Task directions: Exactly reproduce the lines from the one holding "Viewport: 1136px width, 399px" through the end of the records, including both boundary lines but no pictures.

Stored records
[Start of section]

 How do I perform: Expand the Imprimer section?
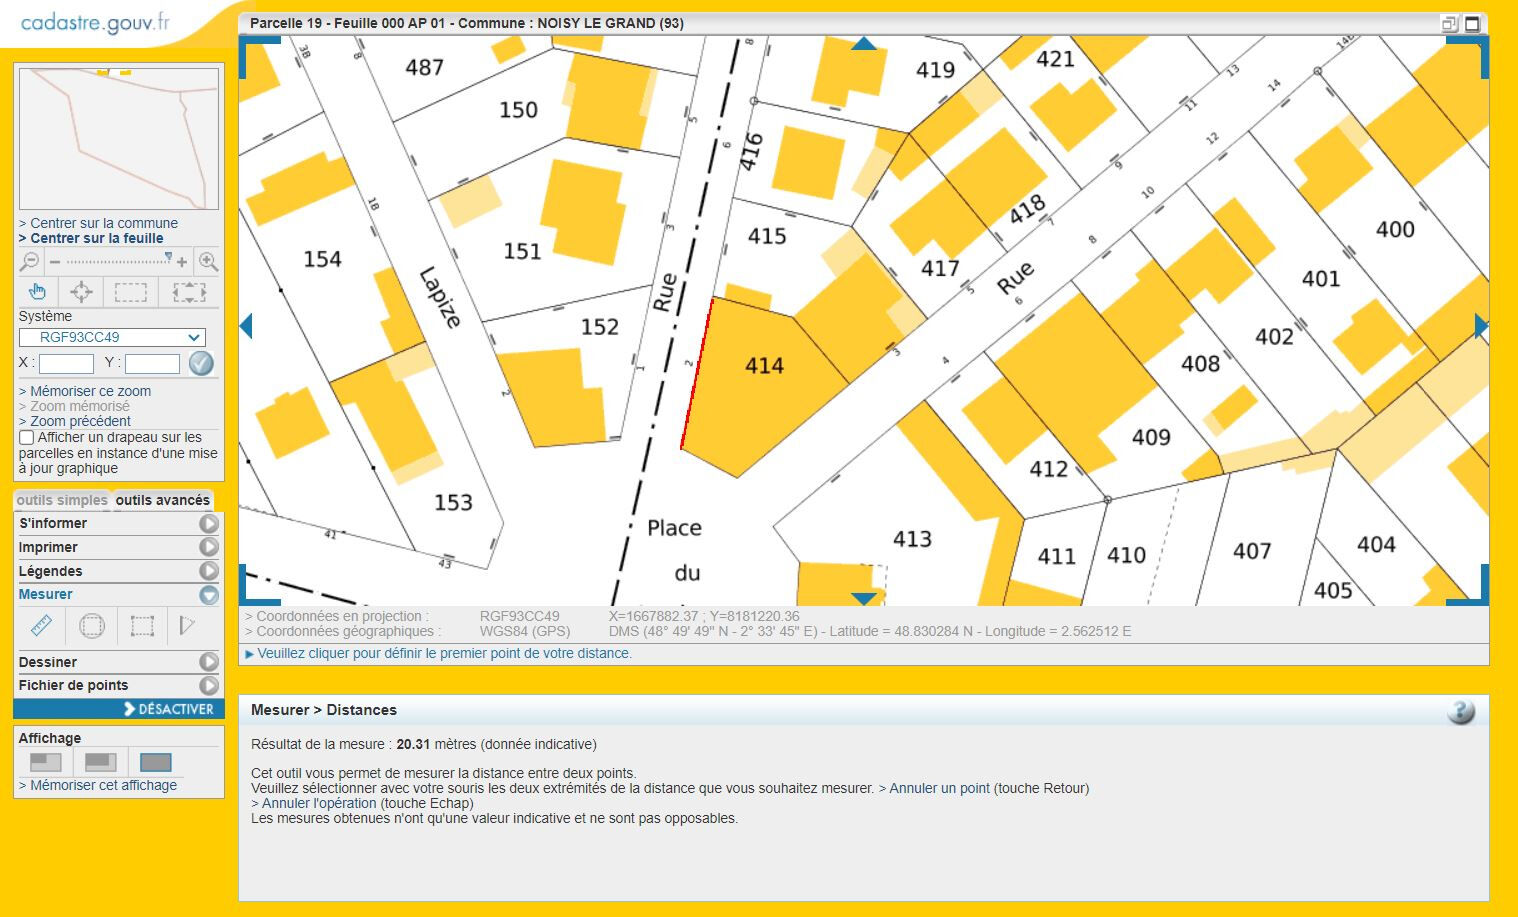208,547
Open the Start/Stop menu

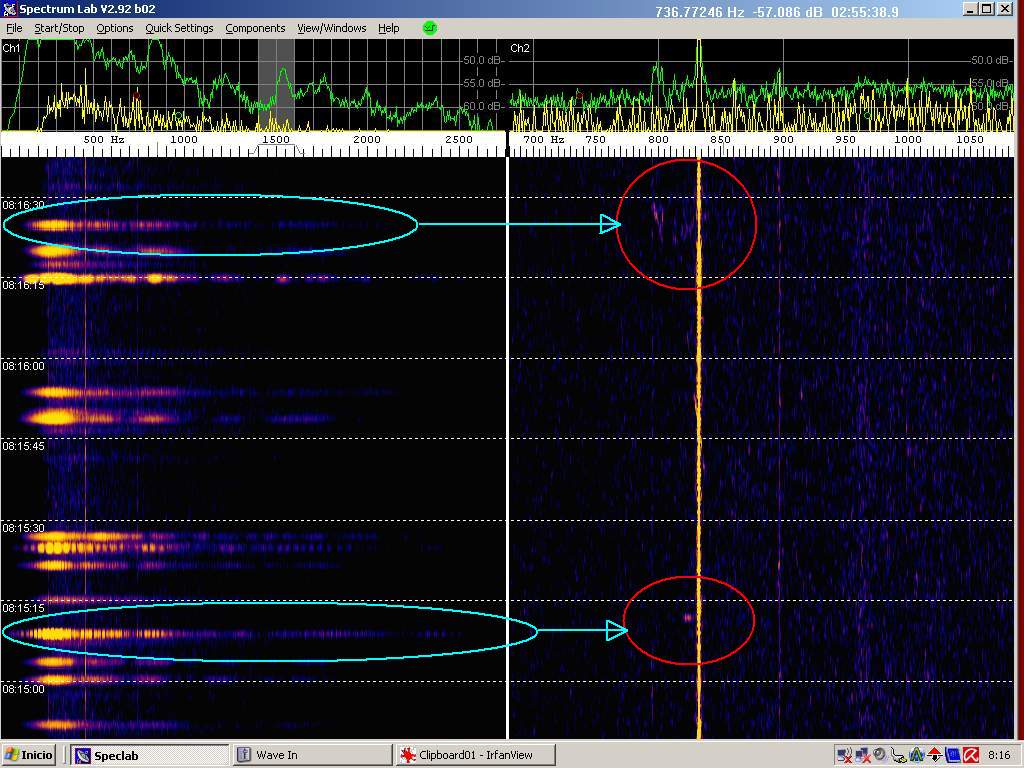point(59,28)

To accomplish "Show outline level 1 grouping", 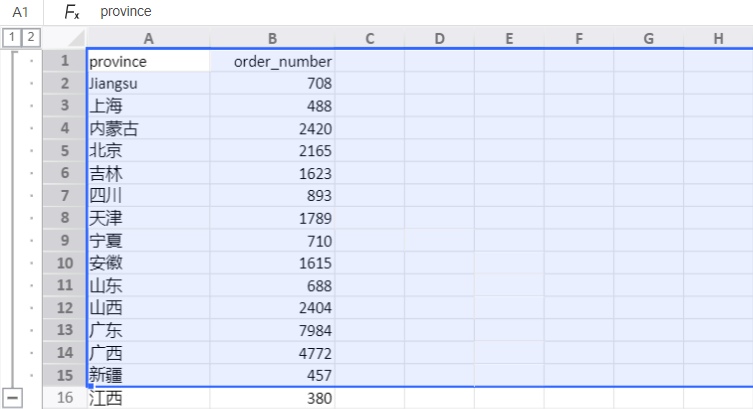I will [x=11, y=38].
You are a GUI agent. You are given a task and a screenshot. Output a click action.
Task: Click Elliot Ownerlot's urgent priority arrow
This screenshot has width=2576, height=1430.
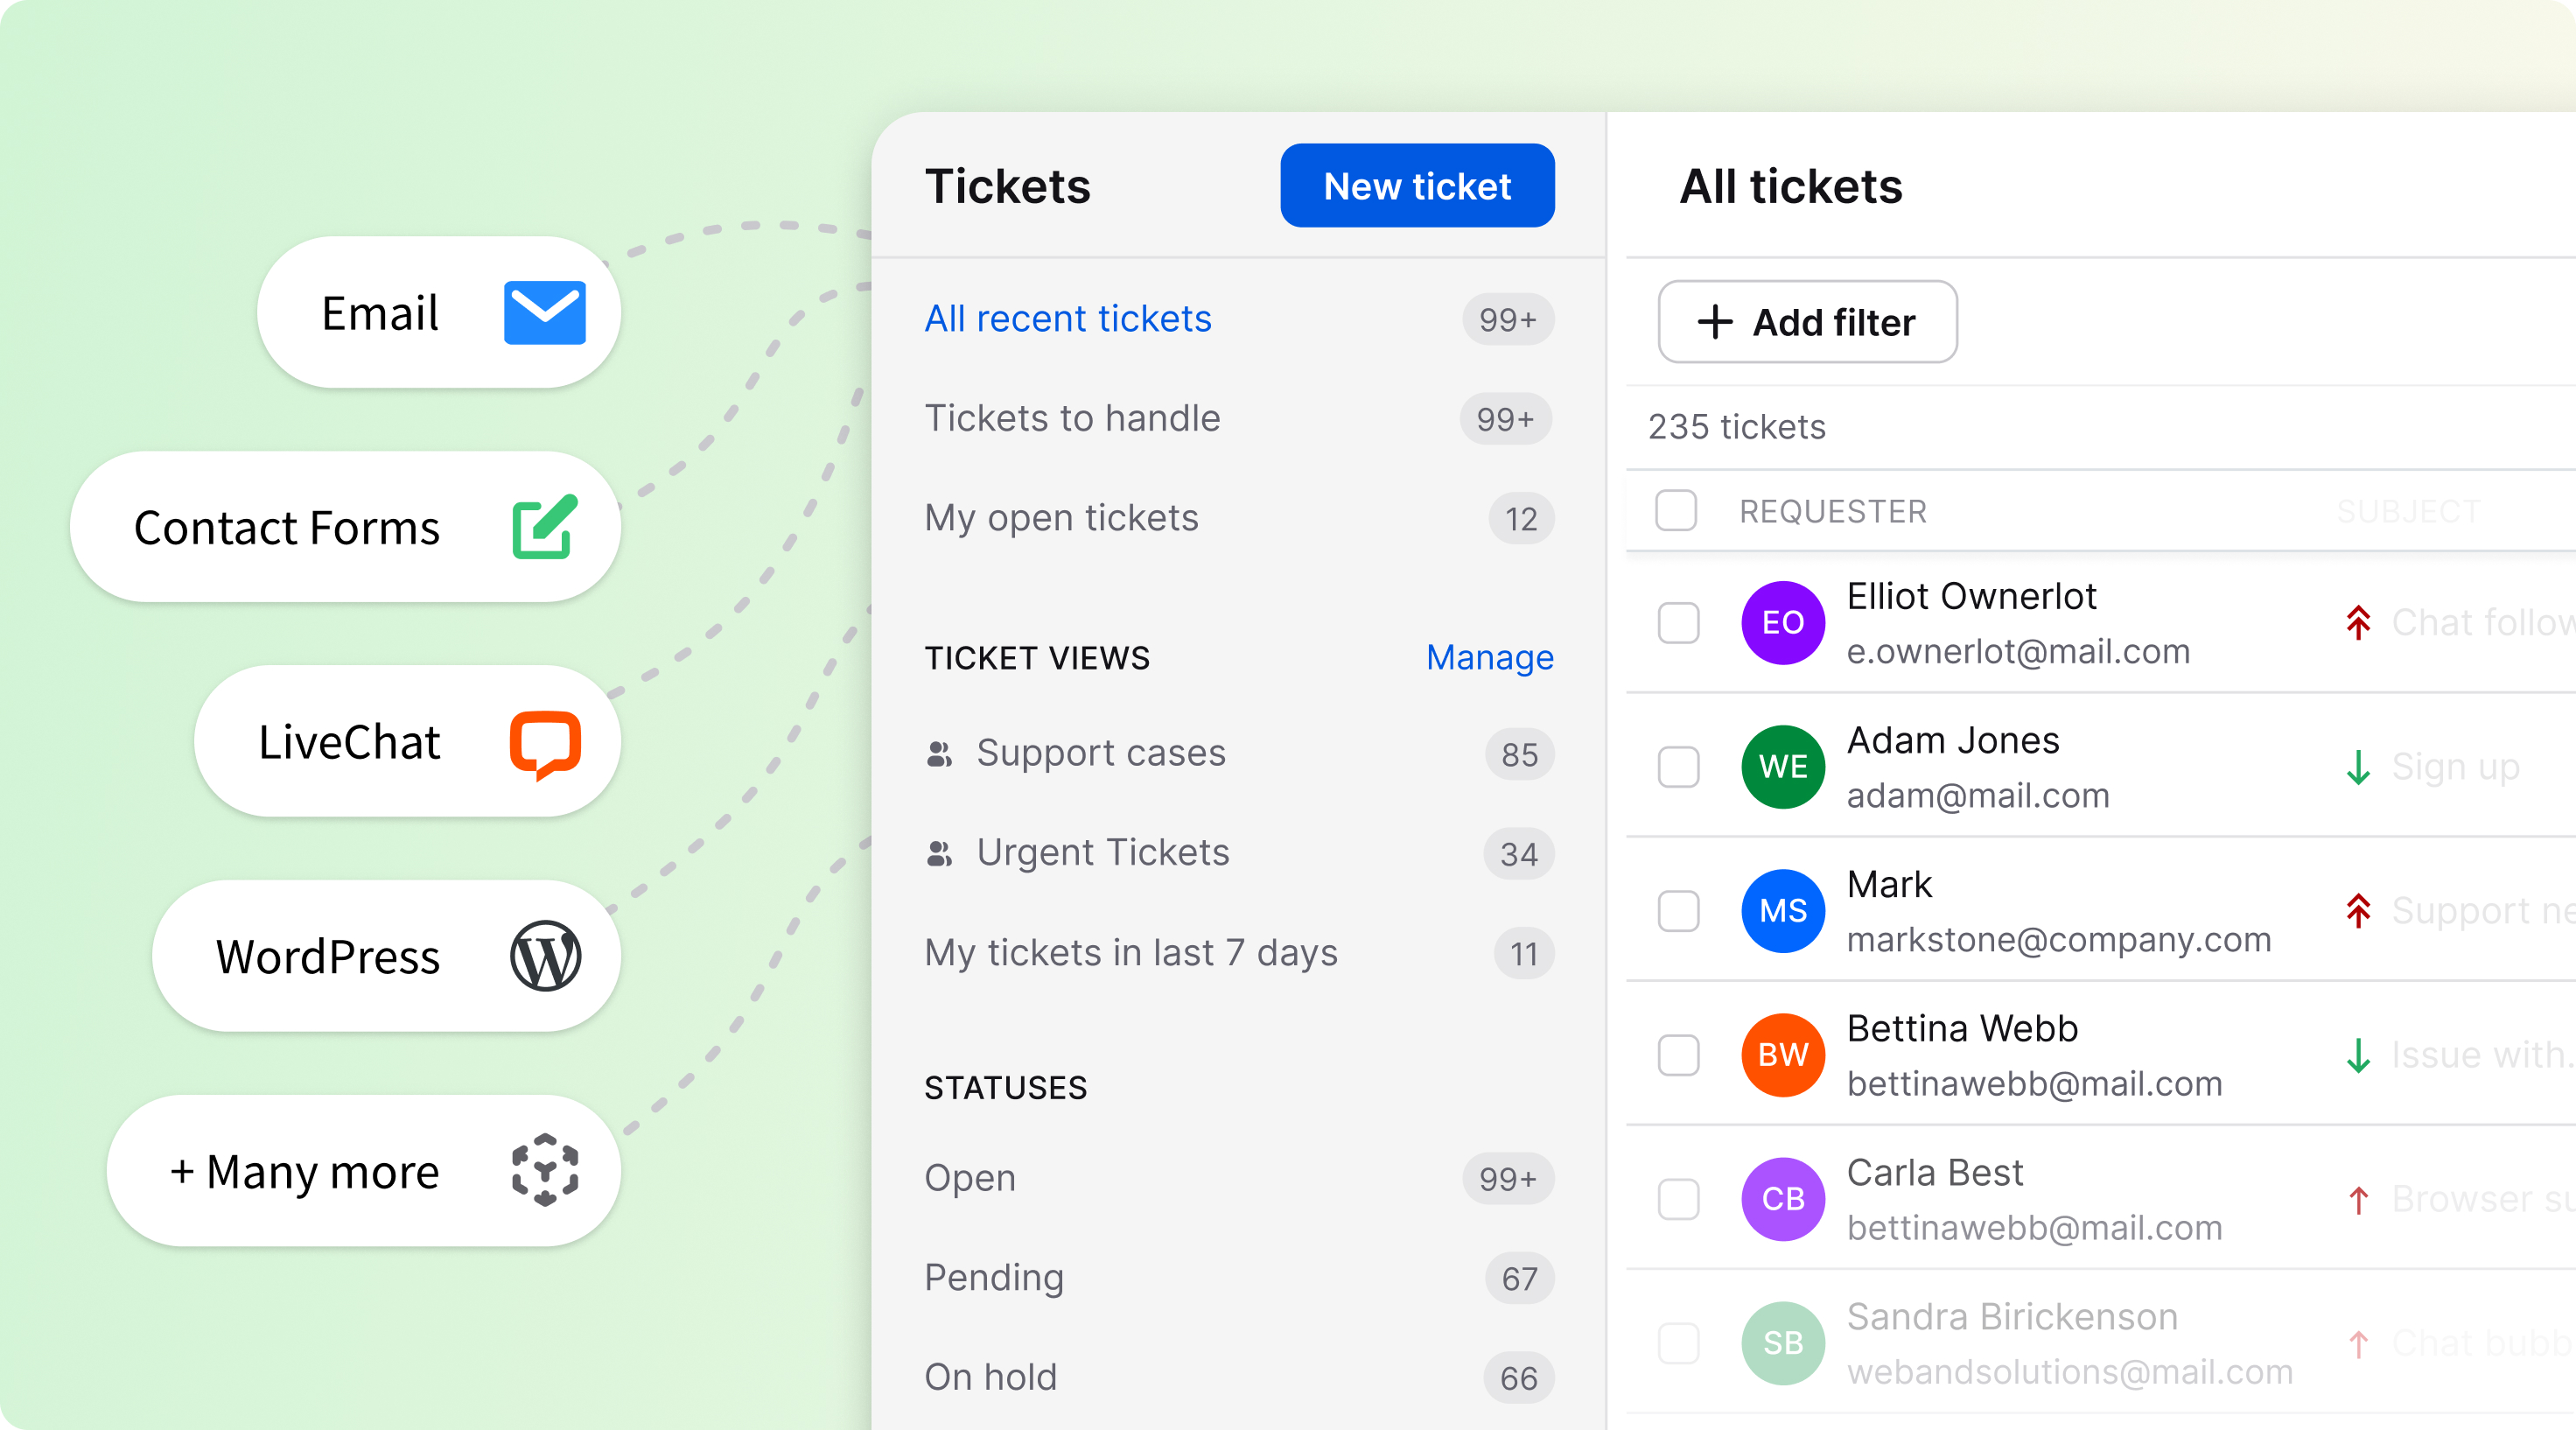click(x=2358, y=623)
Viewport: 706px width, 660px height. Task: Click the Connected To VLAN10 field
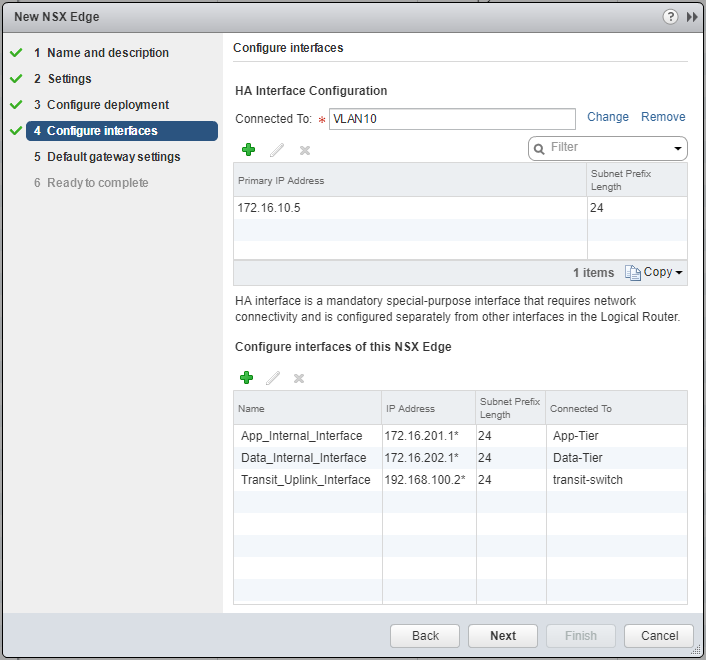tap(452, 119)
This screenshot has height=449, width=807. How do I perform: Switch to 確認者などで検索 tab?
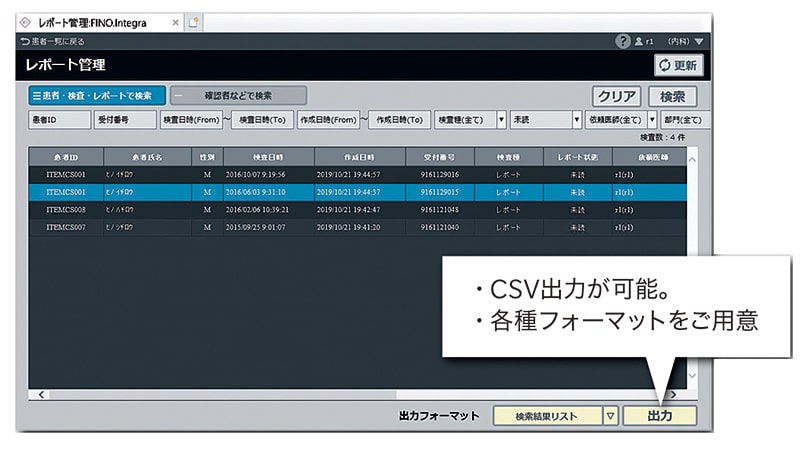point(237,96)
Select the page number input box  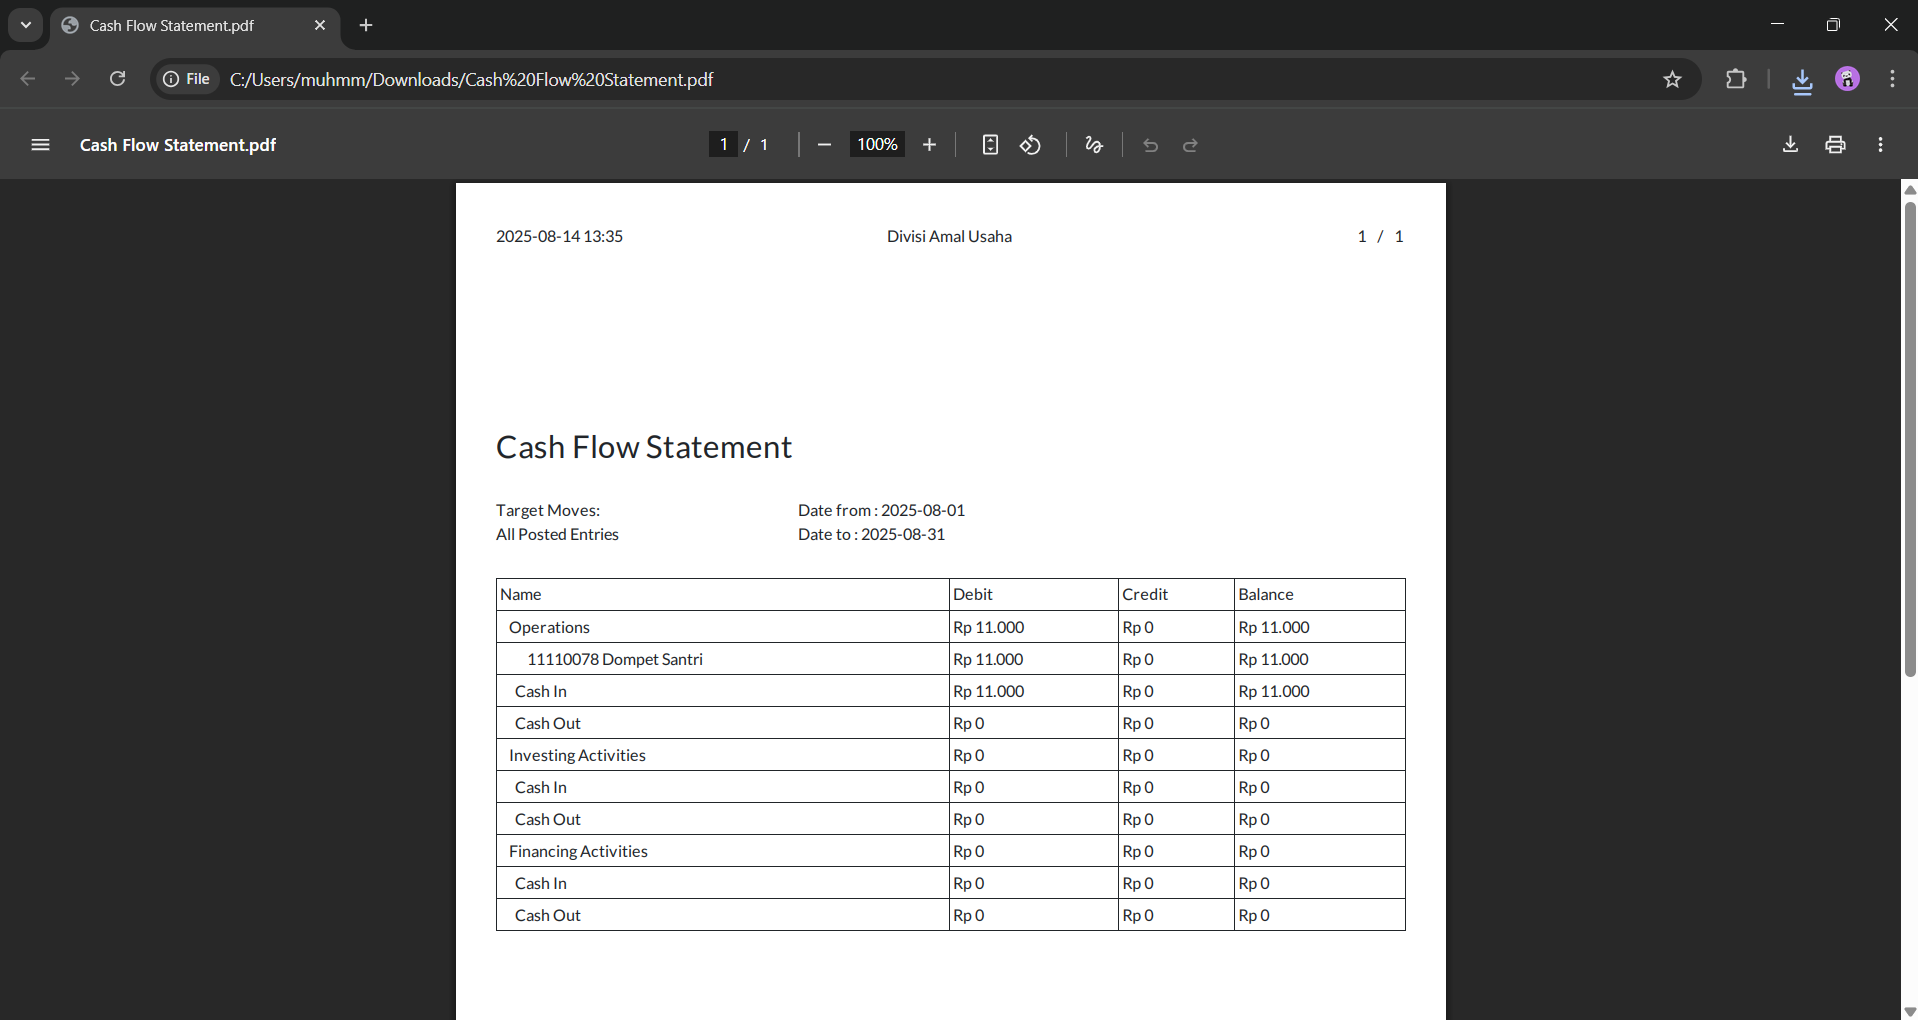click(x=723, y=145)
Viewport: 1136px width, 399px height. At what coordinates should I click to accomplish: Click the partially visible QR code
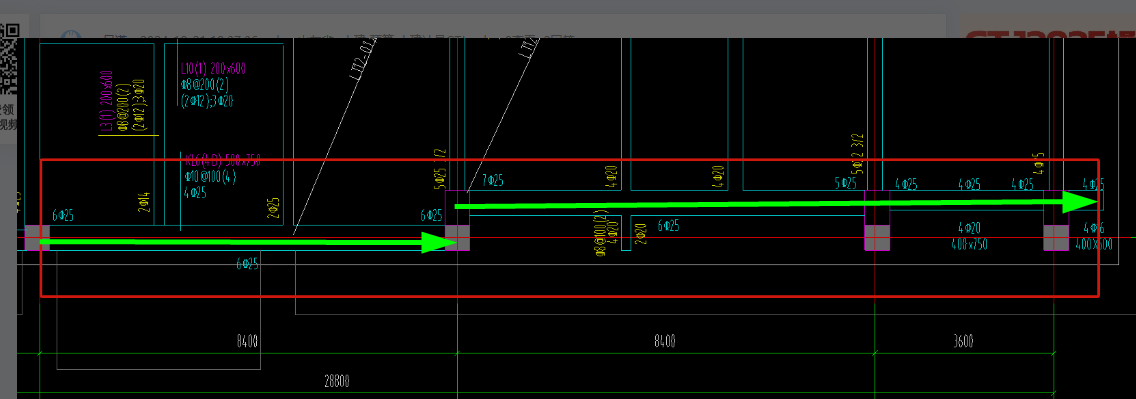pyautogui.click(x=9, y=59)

[End of section]

Result of this task:
Viewport: 1136px width, 399px height. At what coordinates should I click to accomplish: Click the partially visible QR code
pyautogui.click(x=9, y=59)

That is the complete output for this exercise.